High rates of COVID-19 in the county where a hospital is located appears to reduce survival rates among hospitalized patients with the virus, according to a new study from researchers in the Perelman School of Medicine at the University of Pennsylvania and at UnitedHealth Group. These findings were published in JAMA Internal Medicine.
"We have known that individual risk factors like age and gender, comorbidities such as obesity, and whether someone is a nursing home resident, are all part of what determines whether patients have a good or bad outcome. But our research shows it also matters where a patient is admitted," said lead investigator David Asch, MD, director of the Center for Health Care Innovation and a Professor of Medicine at the University of Pennsylvania.
The team analyzed nearly 40,000 patients with COVID-19 admitted to 955 hospitals across the nation between January 1 and June 30, 2020. They examined what proportion of those patients either died in the hospital within 30 days of being admitted or were discharged to hospice, which could also signal a likely death from the virus. They found that, on average, almost 12 percent of patients admitted with COVID-19 to hospitals nationwide died, but the mortality rates in the hospitals with the best outcomes was 9 percent compared to nearly 16 percent for the group of hospitals with the worst outcomes.
Data were also split into two periods of time -- one extending from January to the end of April -- widely regarded as the most challenging period of the first COVID-19 surge -- and another from the beginning of May to the end of June -- when case numbers started to decline. Across the two time periods, 398 of the hospitals studied had enough COVID-19 patients to allow a comparison of mortality. Patients in the early period had a mortality rate of more than 16 percent compared to roughly 9 percent in the group from May and June. All but one of the hospitals improved their survival rate -- in fact, 94 percent improved their numbers by 25 percent or more.
"COVID-19 outcomes in U.S. hospitals have improved remarkably, and remarkably fast," said Natalie Sheils, PhD, research scientist at UnitedHealth Group. "But a death rate of more than 9 percent among hospitalized patients is still very high, and COVID-19 remains a very dangerous disease."
While this data could correlate with increased knowledge of COVID-19 and treatment for its patients, the analysis found a different, prevailing factor.
"Improvement, in general, likely comes from experience in how to manage oxygenation for these patients, as well as new treatments like dexamethasone," Asch explained. "But what explains the variation in outcomes across hospitals and the variation in their improvement is an entirely different story. The factor most strongly associated with outcomes or their improvement, based on our data, was how much COVID-19 spread there was in the hospital's surrounding community."
The team found that hospitals located in counties with higher COVID-19 case rates had worse outcomes. Hospitals situated in counties where case rates declined had the most improvement over time.
"With the current surge this winter, I'm worried hospitals will give up some of the positive gains from the summer," Asch said. "Not only will raw death numbers go up, but death rates may go up as well."

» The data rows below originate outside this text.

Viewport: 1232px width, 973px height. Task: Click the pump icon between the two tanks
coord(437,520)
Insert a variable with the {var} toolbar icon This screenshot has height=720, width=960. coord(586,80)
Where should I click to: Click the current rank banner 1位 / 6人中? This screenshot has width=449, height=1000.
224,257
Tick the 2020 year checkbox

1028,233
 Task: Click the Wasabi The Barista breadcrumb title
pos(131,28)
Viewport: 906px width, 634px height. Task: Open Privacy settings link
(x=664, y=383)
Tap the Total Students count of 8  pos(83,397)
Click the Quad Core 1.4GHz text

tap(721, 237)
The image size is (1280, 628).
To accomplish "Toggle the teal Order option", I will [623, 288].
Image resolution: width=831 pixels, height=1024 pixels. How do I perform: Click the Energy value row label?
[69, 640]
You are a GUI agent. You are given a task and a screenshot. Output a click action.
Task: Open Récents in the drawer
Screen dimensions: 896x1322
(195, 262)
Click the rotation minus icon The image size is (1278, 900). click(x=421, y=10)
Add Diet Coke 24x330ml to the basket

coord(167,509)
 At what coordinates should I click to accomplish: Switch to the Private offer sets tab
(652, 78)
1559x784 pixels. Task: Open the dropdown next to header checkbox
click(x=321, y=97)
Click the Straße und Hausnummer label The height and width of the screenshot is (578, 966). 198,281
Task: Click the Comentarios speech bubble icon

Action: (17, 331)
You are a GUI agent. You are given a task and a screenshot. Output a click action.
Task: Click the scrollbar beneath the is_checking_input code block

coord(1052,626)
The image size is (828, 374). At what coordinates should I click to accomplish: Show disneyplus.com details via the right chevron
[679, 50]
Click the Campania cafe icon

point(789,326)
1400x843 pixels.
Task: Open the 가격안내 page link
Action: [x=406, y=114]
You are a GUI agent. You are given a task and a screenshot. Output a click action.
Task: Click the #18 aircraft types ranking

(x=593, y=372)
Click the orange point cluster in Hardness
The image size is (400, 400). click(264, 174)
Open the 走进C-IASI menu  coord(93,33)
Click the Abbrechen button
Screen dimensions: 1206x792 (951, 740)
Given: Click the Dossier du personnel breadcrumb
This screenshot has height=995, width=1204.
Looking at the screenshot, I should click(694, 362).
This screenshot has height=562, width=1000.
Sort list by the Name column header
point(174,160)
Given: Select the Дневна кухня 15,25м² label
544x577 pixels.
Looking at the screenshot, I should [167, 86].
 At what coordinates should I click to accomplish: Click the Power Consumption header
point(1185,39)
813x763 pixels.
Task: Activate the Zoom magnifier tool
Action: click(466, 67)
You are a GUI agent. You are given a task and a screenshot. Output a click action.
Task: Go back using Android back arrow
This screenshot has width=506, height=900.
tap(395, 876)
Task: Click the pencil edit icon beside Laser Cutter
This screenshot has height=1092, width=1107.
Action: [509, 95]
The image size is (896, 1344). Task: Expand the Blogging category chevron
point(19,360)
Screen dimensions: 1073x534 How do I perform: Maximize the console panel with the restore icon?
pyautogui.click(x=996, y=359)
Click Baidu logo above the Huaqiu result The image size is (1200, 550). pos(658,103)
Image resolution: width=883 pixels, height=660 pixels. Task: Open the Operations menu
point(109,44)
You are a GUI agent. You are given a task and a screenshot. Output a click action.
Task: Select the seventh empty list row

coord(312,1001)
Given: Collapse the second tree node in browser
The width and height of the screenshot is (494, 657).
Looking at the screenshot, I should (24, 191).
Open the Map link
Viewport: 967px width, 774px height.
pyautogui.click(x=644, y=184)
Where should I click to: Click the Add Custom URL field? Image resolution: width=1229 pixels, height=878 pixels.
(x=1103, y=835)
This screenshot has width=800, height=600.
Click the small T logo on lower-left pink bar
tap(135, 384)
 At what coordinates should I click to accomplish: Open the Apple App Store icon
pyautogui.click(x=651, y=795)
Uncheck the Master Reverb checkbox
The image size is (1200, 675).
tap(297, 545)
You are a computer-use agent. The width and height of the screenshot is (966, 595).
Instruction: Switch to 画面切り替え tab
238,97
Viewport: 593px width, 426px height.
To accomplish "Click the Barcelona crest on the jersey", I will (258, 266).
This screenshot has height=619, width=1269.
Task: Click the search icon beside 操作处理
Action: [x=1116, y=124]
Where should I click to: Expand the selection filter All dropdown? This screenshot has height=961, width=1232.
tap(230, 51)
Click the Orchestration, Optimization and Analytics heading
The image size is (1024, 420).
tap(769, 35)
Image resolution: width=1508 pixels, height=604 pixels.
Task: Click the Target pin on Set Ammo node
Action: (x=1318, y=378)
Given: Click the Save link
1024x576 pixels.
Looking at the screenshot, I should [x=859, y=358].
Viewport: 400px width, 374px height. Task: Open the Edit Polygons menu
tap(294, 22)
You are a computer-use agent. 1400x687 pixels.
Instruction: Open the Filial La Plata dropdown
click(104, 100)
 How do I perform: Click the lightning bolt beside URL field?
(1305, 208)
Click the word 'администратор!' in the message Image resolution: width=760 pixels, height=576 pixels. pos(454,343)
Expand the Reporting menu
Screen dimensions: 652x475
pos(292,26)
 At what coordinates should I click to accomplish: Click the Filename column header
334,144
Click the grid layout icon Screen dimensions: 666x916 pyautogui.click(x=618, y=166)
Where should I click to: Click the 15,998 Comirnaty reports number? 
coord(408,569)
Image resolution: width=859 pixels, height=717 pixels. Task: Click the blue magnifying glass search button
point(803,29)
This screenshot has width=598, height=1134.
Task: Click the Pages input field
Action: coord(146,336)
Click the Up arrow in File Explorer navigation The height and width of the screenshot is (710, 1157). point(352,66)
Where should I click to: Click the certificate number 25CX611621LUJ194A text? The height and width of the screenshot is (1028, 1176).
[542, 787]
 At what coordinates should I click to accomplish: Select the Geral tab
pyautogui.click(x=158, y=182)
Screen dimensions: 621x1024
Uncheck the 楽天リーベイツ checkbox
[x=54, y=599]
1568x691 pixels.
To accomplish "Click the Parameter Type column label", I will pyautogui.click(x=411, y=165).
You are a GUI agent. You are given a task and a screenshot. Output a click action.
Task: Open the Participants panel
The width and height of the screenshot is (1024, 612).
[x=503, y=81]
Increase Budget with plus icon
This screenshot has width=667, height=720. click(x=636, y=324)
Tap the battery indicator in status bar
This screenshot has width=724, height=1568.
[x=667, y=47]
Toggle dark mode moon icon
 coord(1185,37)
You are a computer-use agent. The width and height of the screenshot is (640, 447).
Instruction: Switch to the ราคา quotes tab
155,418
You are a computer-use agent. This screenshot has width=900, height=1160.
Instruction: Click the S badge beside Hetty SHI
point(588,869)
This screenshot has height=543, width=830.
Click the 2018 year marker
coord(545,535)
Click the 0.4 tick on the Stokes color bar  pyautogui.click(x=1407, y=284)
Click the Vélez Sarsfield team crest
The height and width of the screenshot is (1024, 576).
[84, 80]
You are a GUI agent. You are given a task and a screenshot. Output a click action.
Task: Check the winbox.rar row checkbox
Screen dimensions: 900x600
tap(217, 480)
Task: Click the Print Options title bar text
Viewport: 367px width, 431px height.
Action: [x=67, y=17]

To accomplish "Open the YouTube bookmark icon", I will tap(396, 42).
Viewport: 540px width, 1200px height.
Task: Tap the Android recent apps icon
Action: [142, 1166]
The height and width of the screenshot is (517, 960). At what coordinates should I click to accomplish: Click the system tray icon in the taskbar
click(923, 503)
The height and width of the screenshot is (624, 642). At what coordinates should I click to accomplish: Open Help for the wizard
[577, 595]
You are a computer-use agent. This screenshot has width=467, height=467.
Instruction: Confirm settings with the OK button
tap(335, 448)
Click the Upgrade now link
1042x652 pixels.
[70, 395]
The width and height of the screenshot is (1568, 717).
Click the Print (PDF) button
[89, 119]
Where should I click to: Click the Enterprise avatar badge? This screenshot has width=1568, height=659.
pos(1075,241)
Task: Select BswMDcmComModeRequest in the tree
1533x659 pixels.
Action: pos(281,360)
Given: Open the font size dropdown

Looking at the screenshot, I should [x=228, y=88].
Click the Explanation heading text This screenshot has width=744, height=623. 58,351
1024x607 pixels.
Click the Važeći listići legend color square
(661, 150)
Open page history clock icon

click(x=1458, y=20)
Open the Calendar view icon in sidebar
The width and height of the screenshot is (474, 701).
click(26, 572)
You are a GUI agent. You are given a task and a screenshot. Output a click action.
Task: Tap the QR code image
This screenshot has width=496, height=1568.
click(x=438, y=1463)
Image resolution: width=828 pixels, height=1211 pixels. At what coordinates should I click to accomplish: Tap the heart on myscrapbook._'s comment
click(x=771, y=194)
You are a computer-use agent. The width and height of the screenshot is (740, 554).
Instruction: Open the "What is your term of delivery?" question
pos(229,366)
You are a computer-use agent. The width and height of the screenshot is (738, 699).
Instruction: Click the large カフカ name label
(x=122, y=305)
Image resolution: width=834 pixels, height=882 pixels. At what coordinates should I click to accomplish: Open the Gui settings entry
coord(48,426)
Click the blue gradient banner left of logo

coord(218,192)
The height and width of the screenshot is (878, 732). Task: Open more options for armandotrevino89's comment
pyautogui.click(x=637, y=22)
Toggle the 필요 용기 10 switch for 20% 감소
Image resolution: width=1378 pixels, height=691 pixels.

The association between high community case rates and high mortality is what prompted the goal to "flatten the curve." The idea was to keep rates as low as possible -- even over a more prolonged period -- because cases coming all at once was worse than cases spread out over time. This study's findings appear to support that view. While vaccines are being approved for emergency use, widespread vaccination of the general public is likely months away.
"If it is the community burden of COVID-19 that determines how well our hospitalized patients do, as our study shows, then the best advice hasn't changed: stay apart, wash your hands, mask up," Asch said. "Hospitals need our help."
Other authors on the study included Nazmul Islam, Yong Chen, Rachel M. Werner, John Buresh, and Jalpa A. Doshi.